Can someone elaborate on what the difference is between these sigpatches. Why do different parts of the system need a different sigpatch?
In my understanding signed software uses a asymmetric cryptography validate the binaries.
So that would mean that different parts are signed with different private keys? And therefor we have to patch these different parts?
Firmware is made up from hundreds of compressed different files. The sigpatches look at the sha256 value of the unpacked file that we want patch, and then jump to the address (shown in the ips patch) in the decompressed file and then patch it with a new arm64 instruction.
For example say we have an address in the decompressed file that contains a boolean (true or false) we want to patch. if it's true do this - or false do that, to force the code to do what we want we can set the value with a patch and the instruction will always do what we want.
I suggest you make some small computer programs so you know how they work, then decompile them and load them into ida or ghidra so see how they look dissasembled, then make a small change to the source, recompile and then do the same again to see what's changed in the dissasembled file - you'll see instructions that have changed, to prevent you needing to upload a new binary with the changes - you just upload an IPS patch to make the changes to those instructions you modded. Now if your files were massive and you only changed 1 byte, it's easier/faster to upload a patch than a whole new massive file.

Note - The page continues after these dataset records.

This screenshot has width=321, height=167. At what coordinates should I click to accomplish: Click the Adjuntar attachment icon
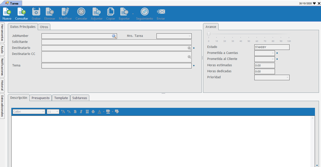[97, 12]
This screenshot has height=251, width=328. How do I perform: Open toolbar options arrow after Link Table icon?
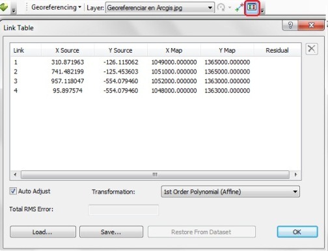pyautogui.click(x=262, y=10)
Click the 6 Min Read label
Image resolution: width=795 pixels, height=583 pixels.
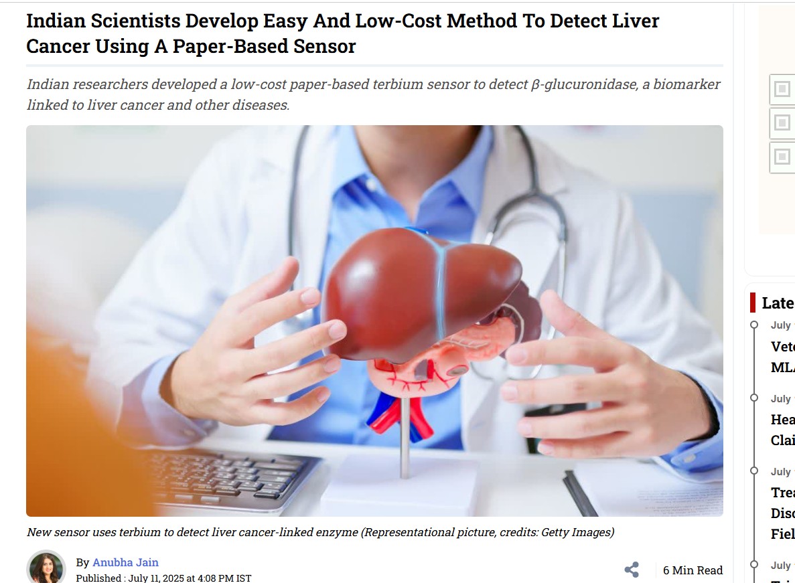(693, 570)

Now here's an example, for atmosphere loader sigpatch:
We can set this value to "false", that way we can skip needing an ips patch for the loader and can then run nro formwarders, however obviously people want to get the original file from source, so we can just make a patch to do the same thing and distribute that - hence the need for ips patches. Other things in these patches are for switch fimware to skip checks these are es/fs patches but we don't have the source for these and it's illegal to mod the original files and share the copyrighted code, hence the need for patches.
As complementarity comment:
There are patches for different functions, by example, a patch for the signature verification of a NSP installed game, a patch for the network compliance verification, a patch for filesystem access and verification, and so on. That's why there's a set of patch files. Even there's a set of patches to the CFW you run because you need didable some implemented verifications on it.